Autosomal recessive pseudohypoaldosteronism type 1 (PHA1) is a rare disorder characterized by sodium wasting, failure to thrive, hyperkalemia, hypovolemia and metabolic acidosis. It is due to mutations in the amiloride-sensitive epithelial sodium channel (ENaC) and is characterized by diminished response to aldosterone. Patients may present with life-threatening hyperkalemia, which must be recognized and appropriately treated. A 32-year-old female was referred to the National Institutes of Health (NIH) for evaluation of hyperkalemia and muscle pain. Her condition started in the second week of life, when she was brought to an outside hospital lethargic and unresponsive. At that time, she was hypovolemic, hyperkalemic and acidotic, and was eventually treated with sodium bicarbonate and potassium chelation. At the time of the presentation to the NIH, her laboratory evaluation revealed serum potassium 5.1 mmol/l (reference range: 3.4–5.1 mmol/l), aldosterone 2800 ng/dl (reference range: ≤21 ng/dl) and plasma renin activity 90 ng/ml/h (reference range: 0.6–4.3 ng/ml per h). Diagnosis of PHA1 was suspected. Sequencing of the SCNN1B gene, which codes for ENaC, revealed that the patient is a compound heterozygote for two novel variants (c.1288delC and c.1466+1 G>A), confirming the suspected diagnosis of PHA1. In conclusion, we report a patient with novel variants of the SCNN1B gene causing PHA1 with persistent, symptomatic hyperkalemia.

Learning points

  • PHA1 is a rare genetic condition, causing functional abnormalities of the amiloride-sensitive ENaC.

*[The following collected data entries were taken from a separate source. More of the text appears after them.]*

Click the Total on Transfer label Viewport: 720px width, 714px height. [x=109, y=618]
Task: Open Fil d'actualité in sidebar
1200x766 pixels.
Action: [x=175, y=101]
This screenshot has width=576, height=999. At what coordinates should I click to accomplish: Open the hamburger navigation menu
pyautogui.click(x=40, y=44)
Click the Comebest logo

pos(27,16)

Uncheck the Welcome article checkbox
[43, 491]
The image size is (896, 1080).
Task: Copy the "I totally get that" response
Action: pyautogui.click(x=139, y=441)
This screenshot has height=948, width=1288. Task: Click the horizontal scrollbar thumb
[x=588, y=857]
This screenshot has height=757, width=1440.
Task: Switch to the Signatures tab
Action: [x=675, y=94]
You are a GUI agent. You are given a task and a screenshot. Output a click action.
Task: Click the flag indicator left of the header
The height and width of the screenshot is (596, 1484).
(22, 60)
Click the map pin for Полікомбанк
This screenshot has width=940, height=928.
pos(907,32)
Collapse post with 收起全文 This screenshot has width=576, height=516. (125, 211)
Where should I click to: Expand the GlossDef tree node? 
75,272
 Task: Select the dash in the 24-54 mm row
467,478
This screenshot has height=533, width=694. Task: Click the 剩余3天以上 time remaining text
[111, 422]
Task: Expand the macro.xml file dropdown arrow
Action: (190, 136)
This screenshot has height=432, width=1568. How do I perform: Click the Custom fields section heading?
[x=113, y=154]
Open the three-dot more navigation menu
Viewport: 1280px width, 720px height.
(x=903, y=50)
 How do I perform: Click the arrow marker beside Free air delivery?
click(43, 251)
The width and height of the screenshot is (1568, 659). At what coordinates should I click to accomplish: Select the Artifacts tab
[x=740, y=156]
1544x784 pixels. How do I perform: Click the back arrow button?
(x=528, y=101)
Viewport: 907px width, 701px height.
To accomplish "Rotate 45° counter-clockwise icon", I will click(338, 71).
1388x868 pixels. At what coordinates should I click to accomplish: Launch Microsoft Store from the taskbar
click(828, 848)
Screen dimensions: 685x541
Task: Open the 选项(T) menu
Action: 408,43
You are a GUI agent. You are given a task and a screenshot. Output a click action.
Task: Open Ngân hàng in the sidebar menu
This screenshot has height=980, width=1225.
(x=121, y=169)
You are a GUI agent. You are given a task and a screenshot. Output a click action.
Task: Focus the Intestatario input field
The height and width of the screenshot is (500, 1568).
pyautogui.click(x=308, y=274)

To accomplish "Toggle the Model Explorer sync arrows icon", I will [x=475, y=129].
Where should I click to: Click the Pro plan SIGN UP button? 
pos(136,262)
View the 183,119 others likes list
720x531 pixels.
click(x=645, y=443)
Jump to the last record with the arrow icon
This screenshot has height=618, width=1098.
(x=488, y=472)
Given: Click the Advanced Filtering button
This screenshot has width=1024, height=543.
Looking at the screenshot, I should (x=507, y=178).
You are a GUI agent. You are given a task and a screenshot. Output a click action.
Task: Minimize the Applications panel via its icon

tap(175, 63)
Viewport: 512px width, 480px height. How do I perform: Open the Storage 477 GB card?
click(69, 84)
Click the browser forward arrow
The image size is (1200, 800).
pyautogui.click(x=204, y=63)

  • PHA1 was caused by previously unreported SCNN1B gene mutations (c.1288delC and c.1466+1 G>A).

  • Early recognition of this condition and adherence to symptomatic therapy is important, as the electrolyte abnormalities found may lead to severe dehydration, cardiac arrhythmias and even death.

  • High doses of sodium polystyrene sulfonate, sodium chloride and sodium bicarbonate are required for symptomatic treatment.